### EXTRACTED TEXT
In my teens and early twenties, I made every mistake in the book a man can possibly make with women. It took me many years of bad experiences, depression, research, realisations, and trial and error to get to the position where I am now—confident in my own skin and able to go out and regularly meet and attract women successfully. The road has been long, hard, and arduous, but I wouldn’t change it, as it has enabled me to analyse and break down element-by- element the precise steps required to successfully attract multiple women, which I describe for you in detail here. I am a man of average looks, height, and income, but I regularly bat way above my average on the London scene, which is dominated by celebrities and wealthy playboys. I am currently enjoying the good life, dating five attractive girls in their early twenties nonexclusively, and the great news is that you can, too, if you absorb and apply the simple lessons set out in this book.

The Seven Laws of Seduction are fundamental human principles that have governed male-female mating patterns since the dawn of time. They are literally the secrets of sexual attraction . Amazingly, though, this information is not readily available, for example, it’s not taught in schools, and it’s not the substance of conventional dating advice. Men in the know—the secret elite clique of international seducers who enjoy the sexual attention of hundreds and sometimes thousands of women the world over—all apply the Seven Laws consistently. I only discovered them through over a decade of trial and error, reading books on psychology and biomechanics, and spending time with some of the planet’s most successful playboys—men who meet and attract stunning women as easily as you or I might order a pizza. Knowing these secret laws has not been easy: men guarded them fiercely, and women were either not consciously aware of them or would expect a “real man” to know them instinctively and would certainly never tell.

But you are fortunate. The principles that took me over ten years to learn are laid out for you here simply and in detail. In the few hours it takes to read this book, you will learn everything you need to know to start going out today and meeting the kinds of hot women you never thought possible you’d hook up with. Why do I give away this information so easily, even though it will make me unpopular with those top seducers who naturally want to protect their advantage as well as with women who want to filter out the men from the boys? Well, for one thing, I believe in a karmic flow of knowledge. Once you have learned something, you should teach it to others, and you will be rewarded with new information from other sources. Also, if sharing this information with other guys saves them time and gets them results, and if women are happier meeting more men who understand how to seduce them, then that can only be a good thing.

One thing is certain: once you have learned the Seven Laws, internalised them, and begun acting on them, you will see your success with women increase in a way you would never have imagined.

### RECORDED DATA
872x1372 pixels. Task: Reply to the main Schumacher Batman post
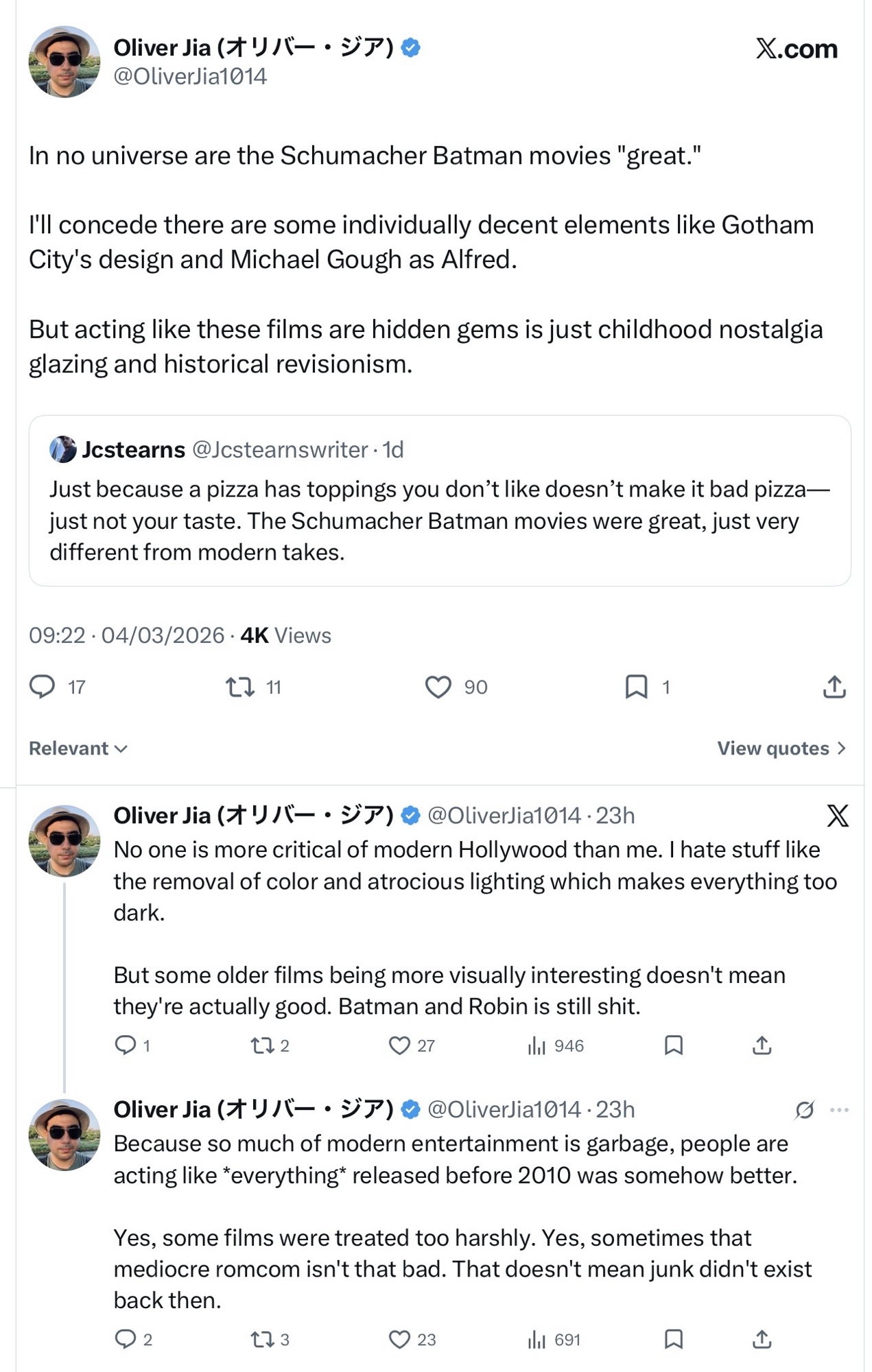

--

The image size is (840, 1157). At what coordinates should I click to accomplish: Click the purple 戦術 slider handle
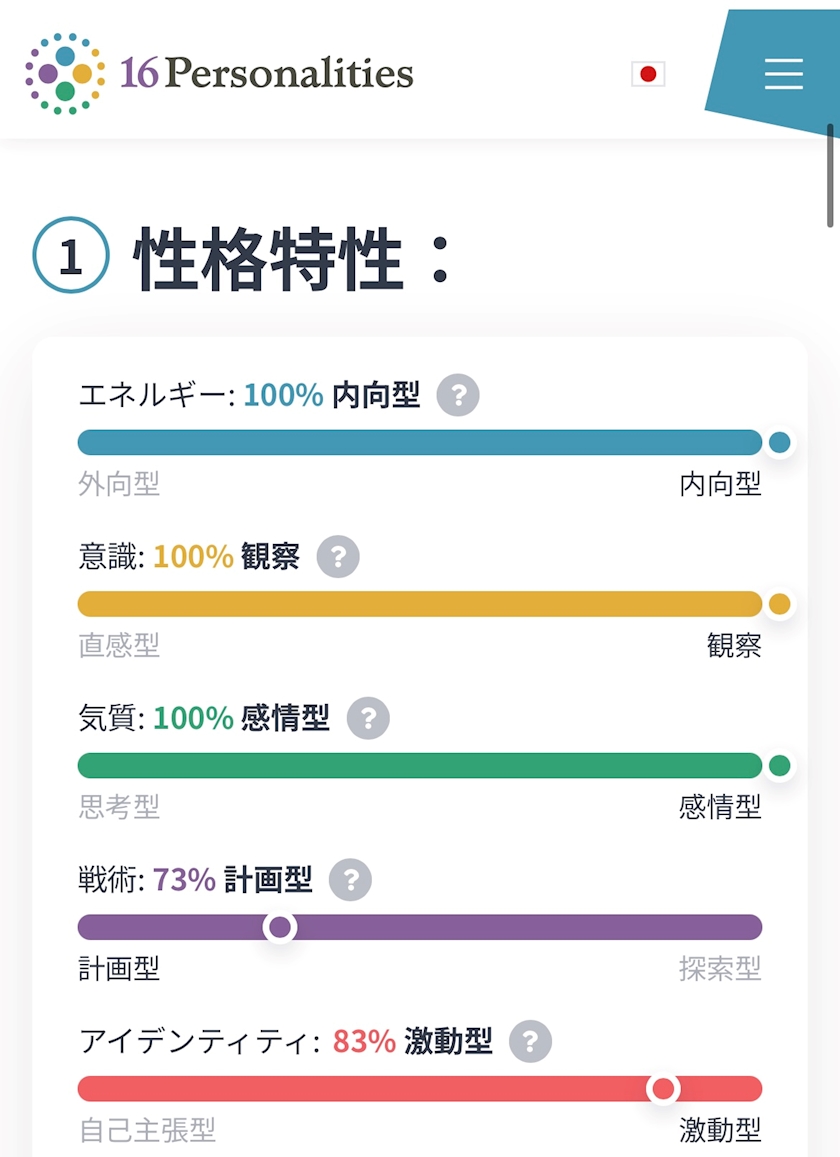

### TASKS AND EXERCISES
a - In the dating-advice text, which things does the author say it took many years of to reach the current position of confidence with women? List every one.
b - Extend the dating-advice text about the Seven Laws of Seduction, picking up right after its final sentence.

### OUTPUTS BY TASK
a - bad experiences, depression, research, realisations, trial and error

b -
My Story

When I was four years old, attending school for the first time, I had a classmate called Donna, a girl I met in the playground. For a time, we got on very well, spending breaks together and playing childhood games. I considered Donna pretty, and she made me feel funny in a way I didn’t understand, having no reference for it. Our friendship continued until one day it was announced that Donna would be moving to another school. After she had left, my parents received a message from hers: Donna wanted me to come over to her house for a play date. I was an incredibly shy boy and told my father I didn’t want to go, but he insisted, saying it would be good for me, and so one afternoon I went over to her house and we played together, having a wonderful time emptying all the laundry out of her mother’s basket onto the floor. I remember even then feeling as though she were above me in some way but not being able to articulate properly whatever it was I felt for her. The play date passed without further incident, and I went home, happy to have spent a little more time in the company of a girl I felt—even then—to be a special creature worthy of putting on a pedestal.

That was as good as it got for the next sixteen years .

As I got older, I was the stereotypical nerd at school—shy, withdrawn, into books and studying rather than sports. Because of troubles at home (my parents divorced early, and I had a bad time with my stepmother), I was very introverted. My social skills were poor, and I found it hard to relate to other guys, let alone girls. Then as I grew into a teenager, I developed chronic acne, which was the final nail in the coffin. Not only did I feel apart from others but now I also had a physical condition that made me feel they were judging me, and that made me want to run away and hide.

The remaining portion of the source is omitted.